++++ ENTRIES SHOWN

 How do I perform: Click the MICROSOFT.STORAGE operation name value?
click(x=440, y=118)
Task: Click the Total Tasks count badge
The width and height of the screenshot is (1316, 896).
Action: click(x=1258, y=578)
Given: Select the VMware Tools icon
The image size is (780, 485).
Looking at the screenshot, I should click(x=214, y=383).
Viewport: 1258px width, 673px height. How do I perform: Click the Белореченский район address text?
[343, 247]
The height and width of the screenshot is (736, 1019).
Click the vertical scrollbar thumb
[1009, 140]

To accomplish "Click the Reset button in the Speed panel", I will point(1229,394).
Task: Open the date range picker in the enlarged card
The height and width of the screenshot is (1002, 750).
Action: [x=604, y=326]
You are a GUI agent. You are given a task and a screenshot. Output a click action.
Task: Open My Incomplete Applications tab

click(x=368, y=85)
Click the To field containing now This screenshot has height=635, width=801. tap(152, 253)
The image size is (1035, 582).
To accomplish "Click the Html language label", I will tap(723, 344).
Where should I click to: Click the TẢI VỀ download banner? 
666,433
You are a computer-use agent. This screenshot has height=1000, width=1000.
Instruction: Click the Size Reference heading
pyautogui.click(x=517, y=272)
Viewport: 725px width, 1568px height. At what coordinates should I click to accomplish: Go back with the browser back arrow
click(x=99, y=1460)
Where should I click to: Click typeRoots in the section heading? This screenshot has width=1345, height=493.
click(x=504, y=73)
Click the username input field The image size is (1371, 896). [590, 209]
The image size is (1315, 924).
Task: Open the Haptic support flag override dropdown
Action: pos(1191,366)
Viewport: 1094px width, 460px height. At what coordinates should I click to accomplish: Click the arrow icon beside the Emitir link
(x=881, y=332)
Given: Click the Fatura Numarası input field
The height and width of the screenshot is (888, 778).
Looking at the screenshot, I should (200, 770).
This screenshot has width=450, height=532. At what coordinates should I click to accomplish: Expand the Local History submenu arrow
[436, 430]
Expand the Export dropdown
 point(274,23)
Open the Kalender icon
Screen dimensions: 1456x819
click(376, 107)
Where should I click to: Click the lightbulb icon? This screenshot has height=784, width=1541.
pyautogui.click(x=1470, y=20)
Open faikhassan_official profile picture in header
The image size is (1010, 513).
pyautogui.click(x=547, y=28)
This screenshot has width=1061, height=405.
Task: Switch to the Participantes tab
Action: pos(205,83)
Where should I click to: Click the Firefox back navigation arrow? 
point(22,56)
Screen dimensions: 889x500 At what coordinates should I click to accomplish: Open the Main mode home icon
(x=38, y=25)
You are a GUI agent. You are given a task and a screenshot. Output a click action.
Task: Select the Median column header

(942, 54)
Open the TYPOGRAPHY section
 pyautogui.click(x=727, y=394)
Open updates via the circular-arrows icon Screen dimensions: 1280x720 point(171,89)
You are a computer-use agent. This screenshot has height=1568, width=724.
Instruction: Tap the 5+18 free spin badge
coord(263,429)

++++++++

-- DESCRIPTION OF THE TASK --
Reproduce the data above in full. Leave nothing out.

-- REPLY TO THE TASK --
 How do I perform: Click the MICROSOFT.STORAGE operation name value?
click(x=440, y=118)
Task: Click the Total Tasks count badge
The width and height of the screenshot is (1316, 896).
Action: click(x=1258, y=578)
Given: Select the VMware Tools icon
The image size is (780, 485).
Looking at the screenshot, I should click(x=214, y=383).
Viewport: 1258px width, 673px height. How do I perform: Click the Белореченский район address text?
[343, 247]
The height and width of the screenshot is (736, 1019).
Click the vertical scrollbar thumb
[1009, 140]

To accomplish "Click the Reset button in the Speed panel", I will point(1229,394).
Task: Open the date range picker in the enlarged card
The height and width of the screenshot is (1002, 750).
Action: [x=604, y=326]
You are a GUI agent. You are given a task and a screenshot. Output a click action.
Task: Open My Incomplete Applications tab

click(x=368, y=85)
Click the To field containing now This screenshot has height=635, width=801. tap(152, 253)
The image size is (1035, 582).
To accomplish "Click the Html language label", I will tap(723, 344).
Where should I click to: Click the TẢI VỀ download banner? 
666,433
You are a computer-use agent. This screenshot has height=1000, width=1000.
Instruction: Click the Size Reference heading
pyautogui.click(x=517, y=272)
Viewport: 725px width, 1568px height. At what coordinates should I click to accomplish: Go back with the browser back arrow
click(x=99, y=1460)
Where should I click to: Click typeRoots in the section heading? This screenshot has width=1345, height=493.
click(x=504, y=73)
Click the username input field The image size is (1371, 896). [590, 209]
The image size is (1315, 924).
Task: Open the Haptic support flag override dropdown
Action: pos(1191,366)
Viewport: 1094px width, 460px height. At what coordinates should I click to accomplish: Click the arrow icon beside the Emitir link
(x=881, y=332)
Given: Click the Fatura Numarası input field
The height and width of the screenshot is (888, 778).
Looking at the screenshot, I should (200, 770).
This screenshot has width=450, height=532. At what coordinates should I click to accomplish: Expand the Local History submenu arrow
[436, 430]
Expand the Export dropdown
 point(274,23)
Open the Kalender icon
Screen dimensions: 1456x819
click(376, 107)
Where should I click to: Click the lightbulb icon? This screenshot has height=784, width=1541.
pyautogui.click(x=1470, y=20)
Open faikhassan_official profile picture in header
The image size is (1010, 513).
pyautogui.click(x=547, y=28)
This screenshot has width=1061, height=405.
Task: Switch to the Participantes tab
Action: pos(205,83)
Where should I click to: Click the Firefox back navigation arrow? 
point(22,56)
Screen dimensions: 889x500 At what coordinates should I click to accomplish: Open the Main mode home icon
(x=38, y=25)
You are a GUI agent. You are given a task and a screenshot. Output a click action.
Task: Select the Median column header

(942, 54)
Open the TYPOGRAPHY section
 pyautogui.click(x=727, y=394)
Open updates via the circular-arrows icon Screen dimensions: 1280x720 point(171,89)
You are a computer-use agent. This screenshot has height=1568, width=724.
Instruction: Tap the 5+18 free spin badge
coord(263,429)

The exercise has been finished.